It isn’t that I’m lonely as much as I’m alone. The weeks aren’t getting easier. I’m weakened by the effort of making the best of things so we may hot fall under. Yet, I’m counting the days in the back of my mind when freedom will open her arms.
No one understands, not even my mama who for a fact does love me, I’m burdened by duty. I’m tied by loyalty. I don’t want to fuck up. Not anymore. Not now. Not ever. I want to be free though.
Being practical the next recourse is a move for elevation. It kills me that I’m held back and down.
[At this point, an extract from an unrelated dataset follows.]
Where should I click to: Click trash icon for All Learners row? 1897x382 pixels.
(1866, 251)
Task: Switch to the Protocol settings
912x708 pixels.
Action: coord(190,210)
I spent the morning drowning in my tears, screaming to the skies and above. Someone asked if I’m okay.
Don’t do that! Who goes to a stranger sharing tales? Who does that, especially when you already know you’re a rare breed and no one will understand!!!!
On the bright side, I’m not analyzing what’s going on. I’m too busy drowning for thought. I find myself wishing karma exited though. But I know I’m just fooling myself into oblivion.
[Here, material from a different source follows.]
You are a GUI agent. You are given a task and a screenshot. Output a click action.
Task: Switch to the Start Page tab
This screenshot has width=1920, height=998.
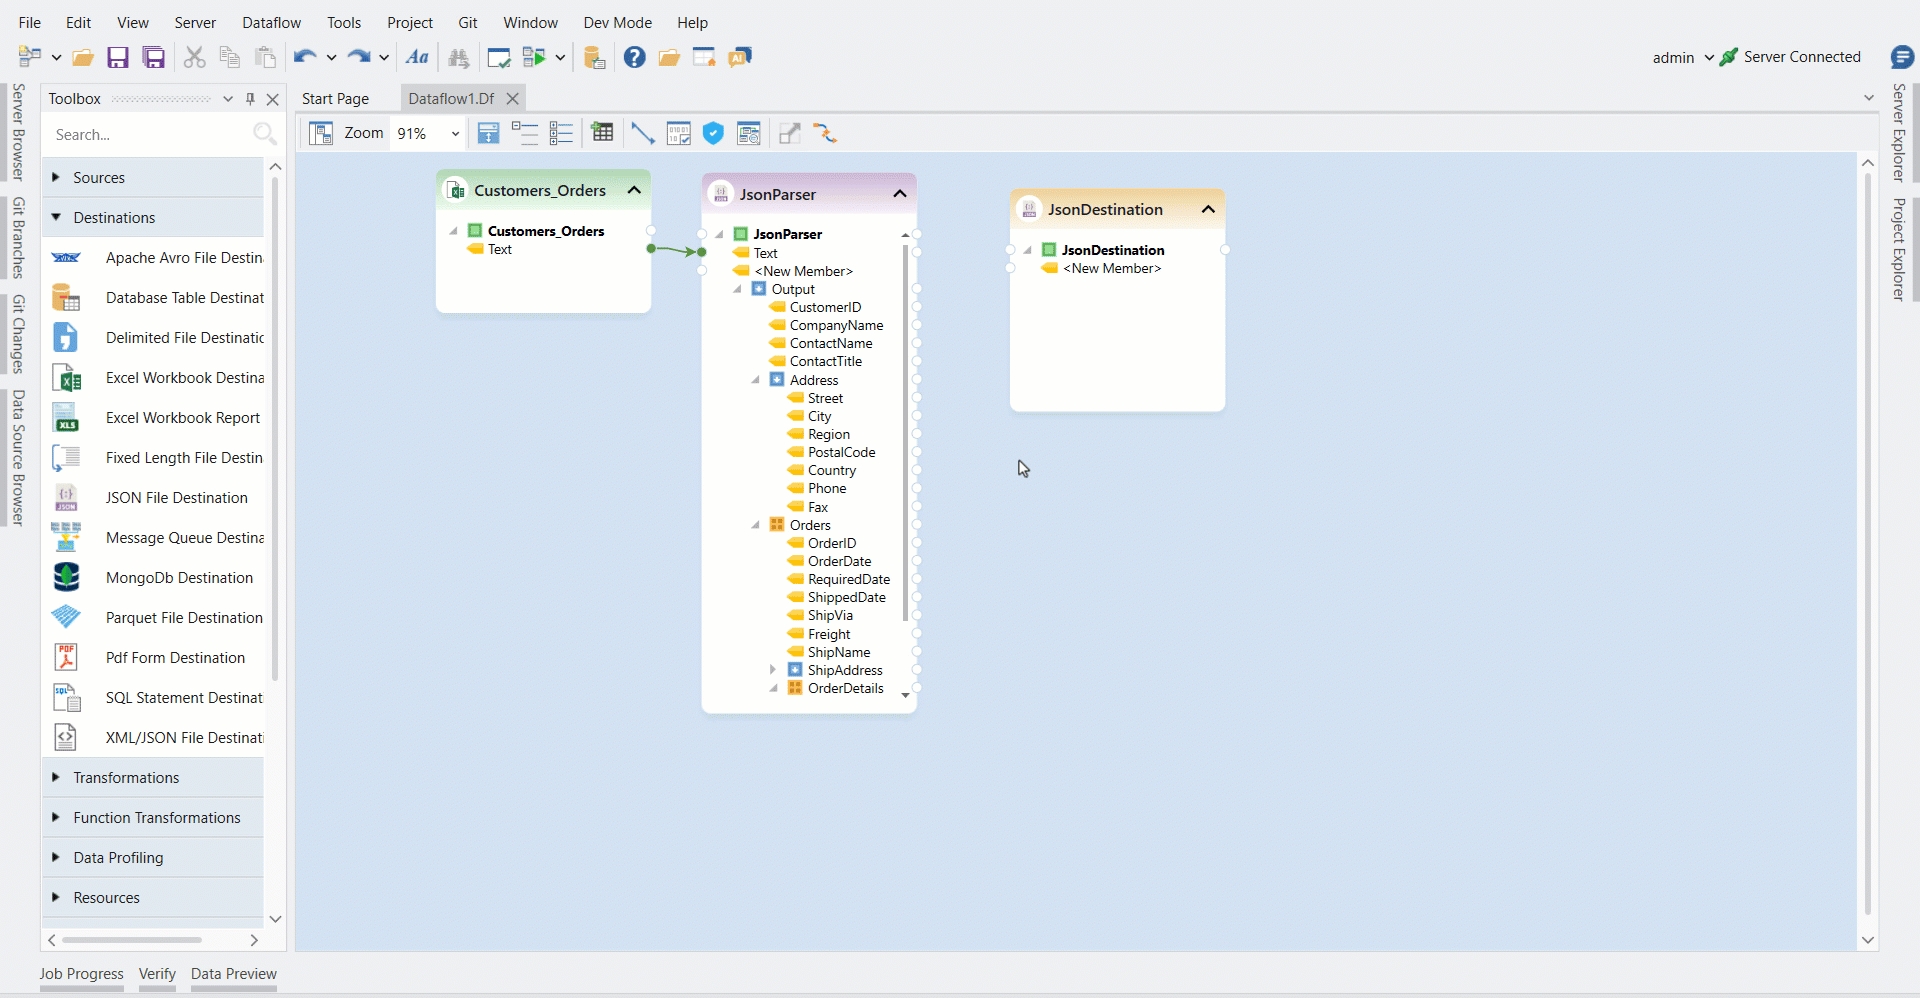pos(335,99)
They called us addicts though we both know, it’s air. The air we breathe to receive when they’ve long settled less for. We’d inhale a release as we exhale to forget. Together, we were breath and you then took the easy route. An exit I’ve yet to follow.
Tell me why! We both know life rolls too fast as we go in slow and steady.
If I could wind back time I’d go to the days I did not know you. How you’d never know the great disturbance you are! I don’t enjoy weekends anymore. Now, I seek the days when my mind is at rest, as I burn the end of two candles.
What have you done of my senses? To bequeath what can’t be kept? Ignorance surely is bliss when bliss settles after your passing. Mondays can’t get here fast enough. There’s no living in waiting. Rest quickens thirst. The longing in my bosom, the swelling of my lids and the palm around my neck!!
What have you done!
PS: I miss what I don’t have as I learn to define what I value. Life is something, it gives the greatest joy but without knowledge. And then it takes it all away for you to learn its worth. (Don’t miss me when I’m gone!! A sweet refrain. If only I knew what I know now.)
Once an addict, always an addict, it’s the source that shifts!!!